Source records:
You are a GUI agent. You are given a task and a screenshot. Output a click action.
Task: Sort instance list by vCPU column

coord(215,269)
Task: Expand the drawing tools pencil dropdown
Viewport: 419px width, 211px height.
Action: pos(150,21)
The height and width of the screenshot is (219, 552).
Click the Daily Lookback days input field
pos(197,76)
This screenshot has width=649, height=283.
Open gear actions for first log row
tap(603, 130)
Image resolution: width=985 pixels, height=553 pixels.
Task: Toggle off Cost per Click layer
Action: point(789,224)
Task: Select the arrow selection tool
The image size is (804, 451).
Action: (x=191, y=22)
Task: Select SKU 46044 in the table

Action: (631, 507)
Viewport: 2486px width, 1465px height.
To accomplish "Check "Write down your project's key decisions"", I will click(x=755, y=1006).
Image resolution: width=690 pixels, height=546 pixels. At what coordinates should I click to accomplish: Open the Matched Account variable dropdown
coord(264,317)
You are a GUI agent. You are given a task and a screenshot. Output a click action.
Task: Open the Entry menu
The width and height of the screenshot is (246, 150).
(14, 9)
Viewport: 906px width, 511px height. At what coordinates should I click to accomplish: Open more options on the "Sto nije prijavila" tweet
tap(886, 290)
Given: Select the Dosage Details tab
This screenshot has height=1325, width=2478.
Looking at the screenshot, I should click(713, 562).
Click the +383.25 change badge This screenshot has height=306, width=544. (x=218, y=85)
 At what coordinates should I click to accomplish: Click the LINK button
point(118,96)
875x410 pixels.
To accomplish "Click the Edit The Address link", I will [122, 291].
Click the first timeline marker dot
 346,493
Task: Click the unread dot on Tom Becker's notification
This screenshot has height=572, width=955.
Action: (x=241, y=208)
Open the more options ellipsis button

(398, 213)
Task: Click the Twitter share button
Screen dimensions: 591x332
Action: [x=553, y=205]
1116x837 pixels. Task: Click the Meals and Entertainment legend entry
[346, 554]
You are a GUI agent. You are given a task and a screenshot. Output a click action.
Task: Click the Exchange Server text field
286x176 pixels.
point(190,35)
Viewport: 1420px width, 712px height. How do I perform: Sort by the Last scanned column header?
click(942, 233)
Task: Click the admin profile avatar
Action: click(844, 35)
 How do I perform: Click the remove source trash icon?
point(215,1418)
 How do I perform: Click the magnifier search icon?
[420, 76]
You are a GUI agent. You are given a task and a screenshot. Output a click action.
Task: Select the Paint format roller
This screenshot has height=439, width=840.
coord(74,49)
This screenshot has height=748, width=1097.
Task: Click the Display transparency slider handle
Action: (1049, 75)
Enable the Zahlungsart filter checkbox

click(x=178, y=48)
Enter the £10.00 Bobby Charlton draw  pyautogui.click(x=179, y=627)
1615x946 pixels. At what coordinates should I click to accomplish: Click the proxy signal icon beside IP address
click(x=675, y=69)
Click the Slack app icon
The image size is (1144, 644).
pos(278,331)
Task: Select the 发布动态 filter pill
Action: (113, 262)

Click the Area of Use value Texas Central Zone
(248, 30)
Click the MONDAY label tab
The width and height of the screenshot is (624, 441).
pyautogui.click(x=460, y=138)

**WHAT IS EXPECTED:** Render all of the data above as a JSON list of strings, with one string for each line and blank lines omitted.

**RESPONSE FOR THIS EXERCISE:**
[
  "You are a GUI agent. You are given a task and a screenshot. Output a click action.",
  "Task: Sort instance list by vCPU column",
  "coord(215,269)",
  "Task: Expand the drawing tools pencil dropdown",
  "Viewport: 419px width, 211px height.",
  "Action: pos(150,21)",
  "The height and width of the screenshot is (219, 552).",
  "Click the Daily Lookback days input field",
  "pos(197,76)",
  "This screenshot has width=649, height=283.",
  "Open gear actions for first log row",
  "tap(603, 130)",
  "Image resolution: width=985 pixels, height=553 pixels.",
  "Task: Toggle off Cost per Click layer",
  "Action: point(789,224)",
  "Task: Select the arrow selection tool",
  "The image size is (804, 451).",
  "Action: (x=191, y=22)",
  "Task: Select SKU 46044 in the table",
  "Action: (631, 507)",
  "Viewport: 2486px width, 1465px height.",
  "To accomplish \"Check \"Write down your project's key decisions\"\", I will click(x=755, y=1006).",
  "Image resolution: width=690 pixels, height=546 pixels. At what coordinates should I click to accomplish: Open the Matched Account variable dropdown",
  "coord(264,317)",
  "You are a GUI agent. You are given a task and a screenshot. Output a click action.",
  "Task: Open the Entry menu",
  "The width and height of the screenshot is (246, 150).",
  "(14, 9)",
  "Viewport: 906px width, 511px height. At what coordinates should I click to accomplish: Open more options on the \"Sto nije prijavila\" tweet",
  "tap(886, 290)",
  "Given: Select the Dosage Details tab",
  "This screenshot has height=1325, width=2478.",
  "Looking at the screenshot, I should click(713, 562).",
  "Click the +383.25 change badge This screenshot has height=306, width=544. (x=218, y=85)",
  " At what coordinates should I click to accomplish: Click the LINK button",
  "point(118,96)",
  "875x410 pixels.",
  "To accomplish \"Click the Edit The Address link\", I will [122, 291].",
  "Click the first timeline marker dot",
  " 346,493",
  "Task: Click the unread dot on Tom Becker's notification",
  "This screenshot has height=572, width=955.",
  "Action: (x=241, y=208)",
  "Open the more options ellipsis button",
  "(398, 213)",
  "Task: Click the Twitter share button",
  "Screen dimensions: 591x332",
  "Action: [x=553, y=205]",
  "1116x837 pixels. Task: Click the Meals and Entertainment legend entry",
  "[346, 554]",
  "You are a GUI agent. You are given a task and a screenshot. Output a click action.",
  "Task: Click the Exchange Server text field",
  "286x176 pixels.",
  "point(190,35)",
  "Viewport: 1420px width, 712px height. How do I perform: Sort by the Last scanned column header?",
  "click(942, 233)",
  "Task: Click the admin profile avatar",
  "Action: click(844, 35)",
  " How do I perform: Click the remove source trash icon?",
  "point(215,1418)",
  " How do I perform: Click the magnifier search icon?",
  "[420, 76]",
  "You are a GUI agent. You are given a task and a screenshot. Output a click action.",
  "Task: Select the Paint format roller",
  "This screenshot has height=439, width=840.",
  "coord(74,49)",
  "This screenshot has height=748, width=1097.",
  "Task: Click the Display transparency slider handle",
  "Action: (1049, 75)",
  "Enable the Zahlungsart filter checkbox",
  "click(x=178, y=48)",
  "Enter the £10.00 Bobby Charlton draw  pyautogui.click(x=179, y=627)",
  "1615x946 pixels. At what coordinates should I click to accomplish: Click the proxy signal icon beside IP address",
  "click(x=675, y=69)",
  "Click the Slack app icon",
  "The image size is (1144, 644).",
  "pos(278,331)",
  "Task: Select the 发布动态 filter pill",
  "Action: (113, 262)",
  "Click the Area of Use value Texas Central Zone",
  "(248, 30)",
  "Click the MONDAY label tab",
  "The width and height of the screenshot is (624, 441).",
  "pyautogui.click(x=460, y=138)"
]